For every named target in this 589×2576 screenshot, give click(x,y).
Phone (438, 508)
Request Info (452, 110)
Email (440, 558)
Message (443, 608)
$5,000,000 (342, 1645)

________________________

Repeat every entry exactly, leaving nothing out.

For every named target in this 589×2576 screenshot, give click(x,y).
Phone (438, 508)
Request Info (452, 110)
Email (440, 558)
Message (443, 608)
$5,000,000 (342, 1645)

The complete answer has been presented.